▶ [What this task involves]
Reproduce every line of the listing as written, apart from the pictures.
######
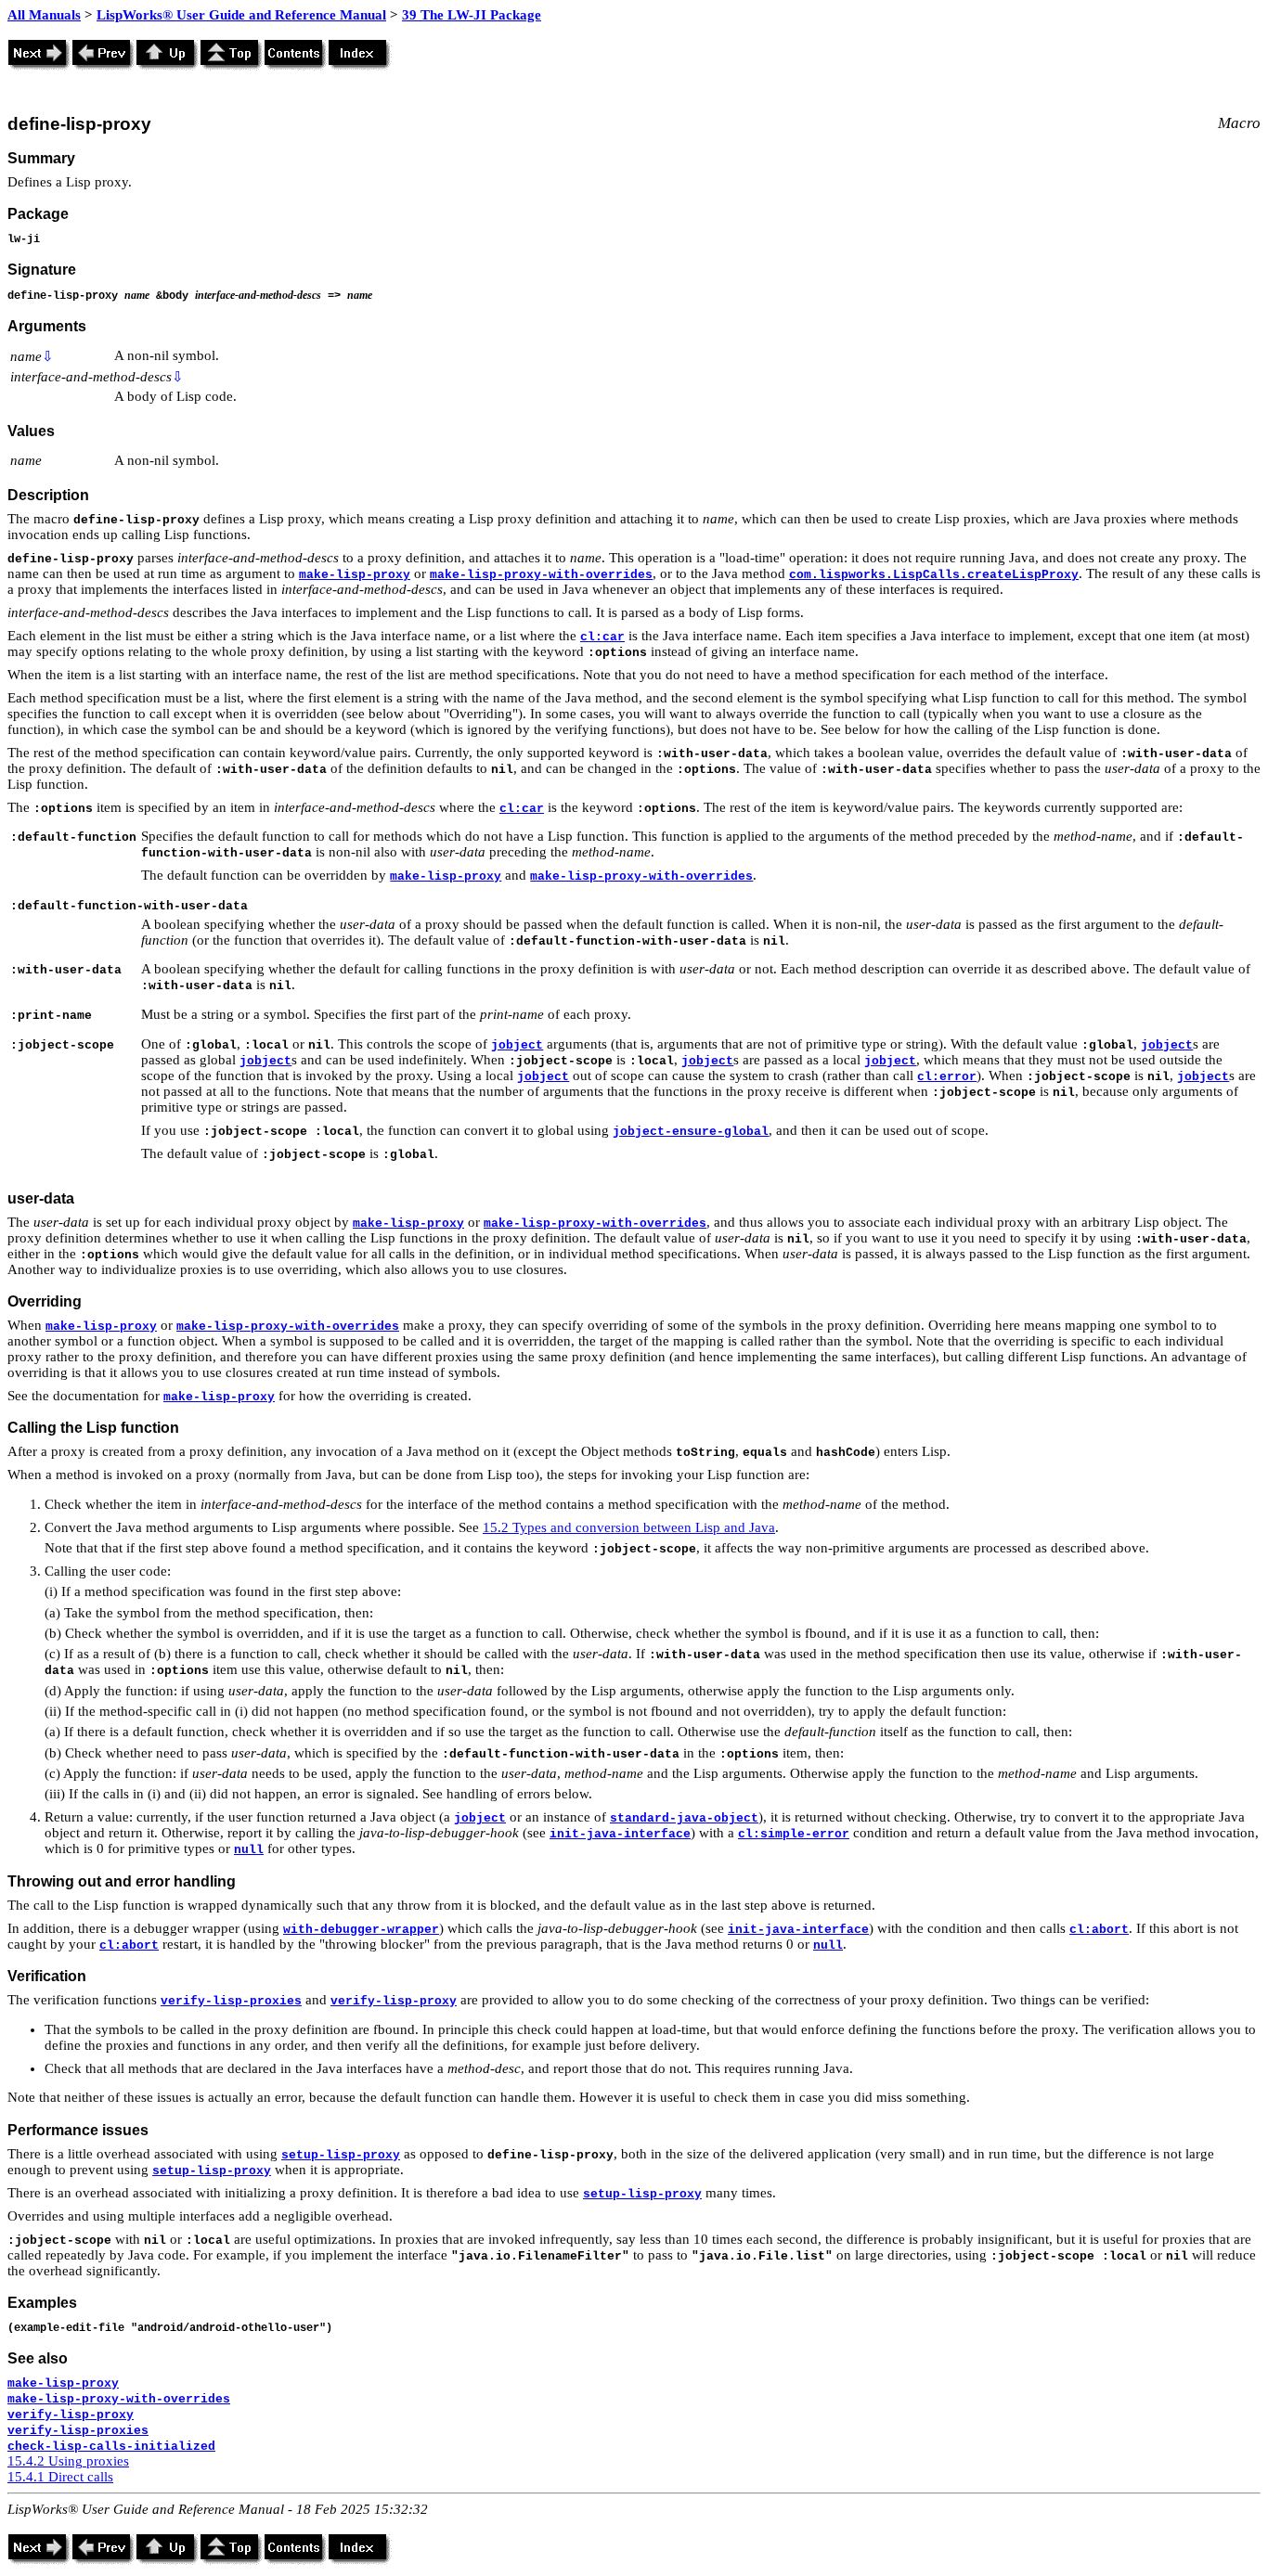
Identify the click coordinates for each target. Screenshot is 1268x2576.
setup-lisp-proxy (340, 2155)
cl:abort (1099, 1930)
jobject (517, 1045)
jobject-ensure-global (691, 1132)
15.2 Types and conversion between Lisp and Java (629, 1527)
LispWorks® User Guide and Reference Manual (241, 14)
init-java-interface (620, 1834)
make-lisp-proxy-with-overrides (541, 575)
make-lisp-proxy (354, 575)
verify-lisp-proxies (231, 2001)
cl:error (947, 1077)
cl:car (602, 637)
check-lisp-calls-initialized (111, 2447)
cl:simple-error (793, 1834)
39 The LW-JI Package (471, 14)
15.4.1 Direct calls (60, 2476)
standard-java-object (684, 1818)
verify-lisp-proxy (393, 2001)
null (249, 1850)
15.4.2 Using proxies (68, 2461)
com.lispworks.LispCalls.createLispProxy (934, 575)
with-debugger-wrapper (361, 1930)
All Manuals (44, 14)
######
▶ [Answer to the problem]
Identify the click coordinates for each target. Screenshot is 1268x2576.
setup-lisp-proxy (340, 2155)
cl:abort (1099, 1930)
jobject (517, 1045)
jobject-ensure-global (691, 1132)
15.2 Types and conversion between Lisp and Java (629, 1527)
LispWorks® User Guide and Reference Manual (241, 14)
init-java-interface (620, 1834)
make-lisp-proxy-with-overrides (541, 575)
make-lisp-proxy (354, 575)
verify-lisp-proxies (231, 2001)
cl:error (947, 1077)
cl:car (602, 637)
check-lisp-calls-initialized (111, 2447)
cl:simple-error (793, 1834)
39 The LW-JI Package (471, 14)
15.4.1 Direct calls (60, 2476)
standard-java-object (684, 1818)
verify-lisp-proxy (393, 2001)
null (249, 1850)
15.4.2 Using proxies (68, 2461)
com.lispworks.LispCalls.createLispProxy (934, 575)
with-debugger-wrapper (361, 1930)
All Manuals (44, 14)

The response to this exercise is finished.